Adaptive Challenges and Adaptive Work
Major adaptive challenges identified in each of NHs A, B, and C included (1) shift from task-oriented to person-centered care, (2) symptom management (dementia-related symptoms, pain, and skin care), and (3) safety improvement (medication safety, fall management, and prevention). We identified two additional challenges in NH-C: gaps between NH practice and health region rules, and communication between management team and staff. Across these NHs, the complexity of challenges was exacerbated by high work intensity, inadequate staffing, limited care capacity, and long-tenure staff entrenched in work routines. Some staff at NHs took leadership roles and used adaptive work to respond to the challenges collaboratively.
Shift from Task-Oriented to Person-Centered Care
In NH-A, participants reported a challenge associated with following guidelines and protocols for person-centered care due to inadequate staffing and limited resources. Despite that, care managers adapted to person-centered care by emphasizing valuing personhood of residents and praising staff to reinforce desired behaviors. Care manager stated, “I make sure care aides do not dehumanize residents by becoming so task-oriented. My biggest job is to get people to value the person who’s in that bed and reprimanding staff who see residents as a task.” A care manager described one care aide reporting on another who she thought was not doing her job, when she was observed “socializing” with her residents and their family. The care manager reported following up at a staff meeting stating that, “Staff members all have different approaches to providing care and that both residents and family members like more people-oriented staff as opposed to task-oriented staff.”

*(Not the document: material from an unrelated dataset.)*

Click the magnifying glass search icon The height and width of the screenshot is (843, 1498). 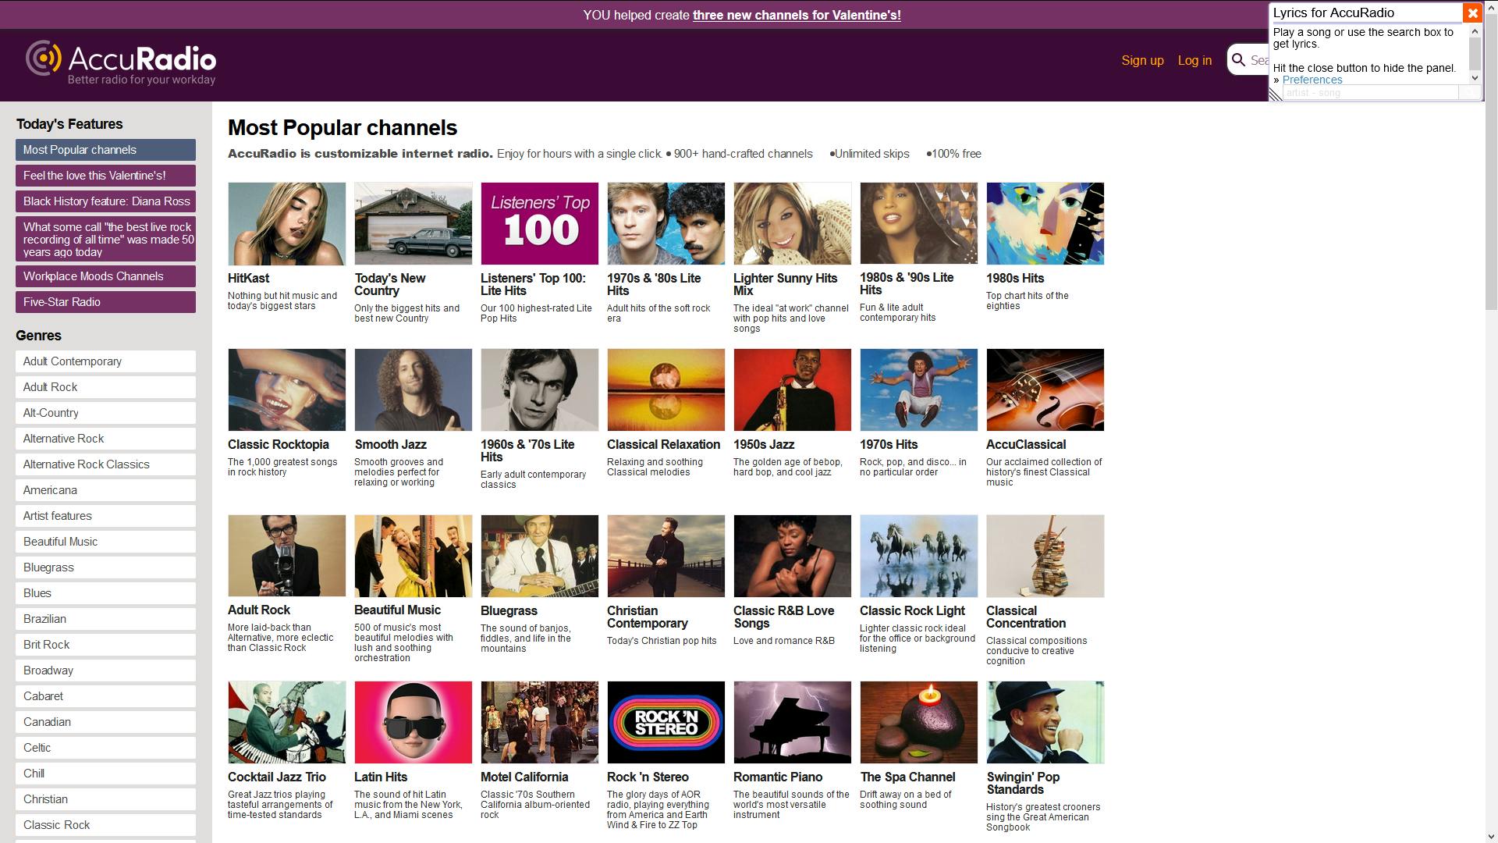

In NH-B, participants reported challenges with changing to a person-centered care model, specifically highlighting difficulties associate with facilitating more flexible schedules for residents. Registered nurse, “I wondered when residents were being put to bed early, at 6:30 [pm], a time when visitors often came to the NH. I realized this was for convenience of those who went on breaks. It is difficult to move a system, especially when things have been done a particular way for so long.”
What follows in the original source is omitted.